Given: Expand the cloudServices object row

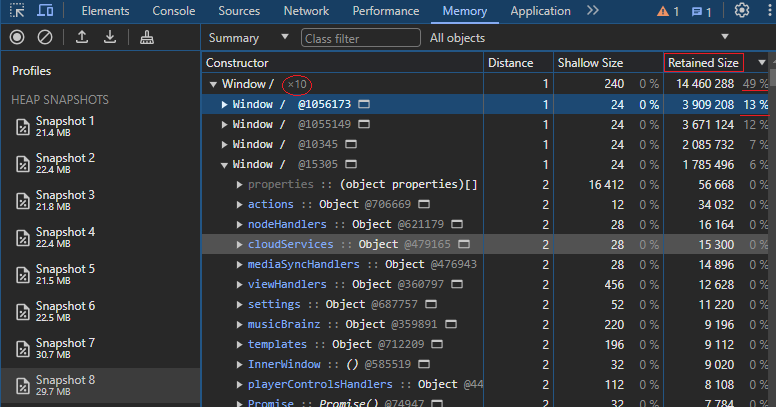Looking at the screenshot, I should 239,244.
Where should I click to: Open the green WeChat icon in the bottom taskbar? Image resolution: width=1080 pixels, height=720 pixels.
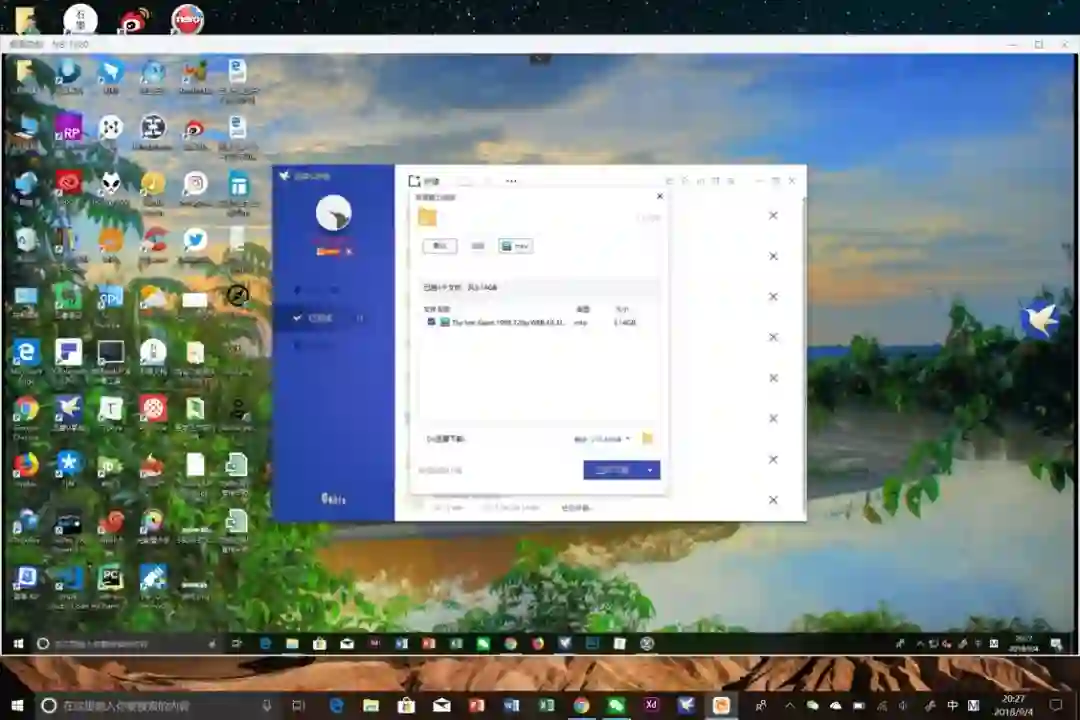616,705
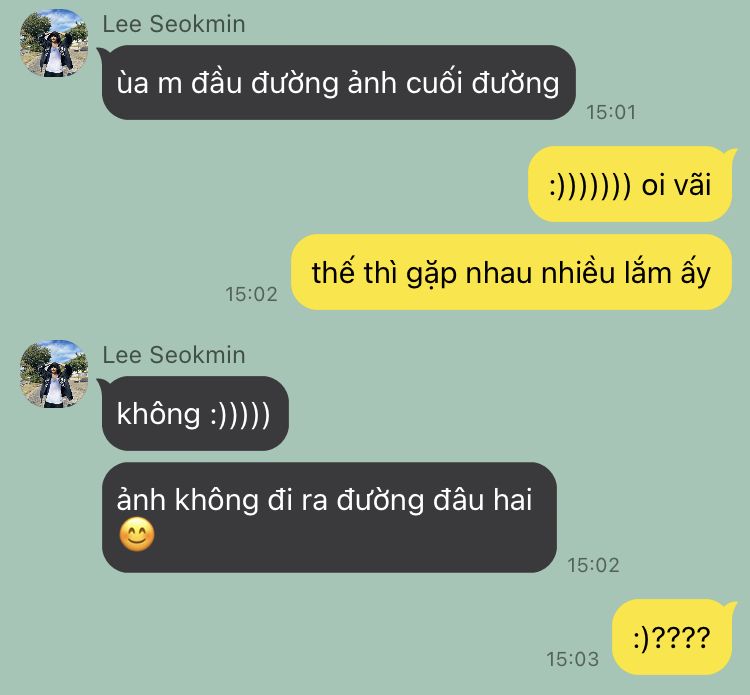Click the question marks in the last yellow bubble
The image size is (750, 695).
point(681,638)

* EXERCISE OBJECTIVE:
Retype each record exactly as it appears above and drop the images.

* WRITTEN RESPONSE:
Given: Expand the cloudServices object row

Looking at the screenshot, I should 239,244.
Where should I click to: Open the green WeChat icon in the bottom taskbar? Image resolution: width=1080 pixels, height=720 pixels.
616,705
Click the question marks in the last yellow bubble
The image size is (750, 695).
point(681,638)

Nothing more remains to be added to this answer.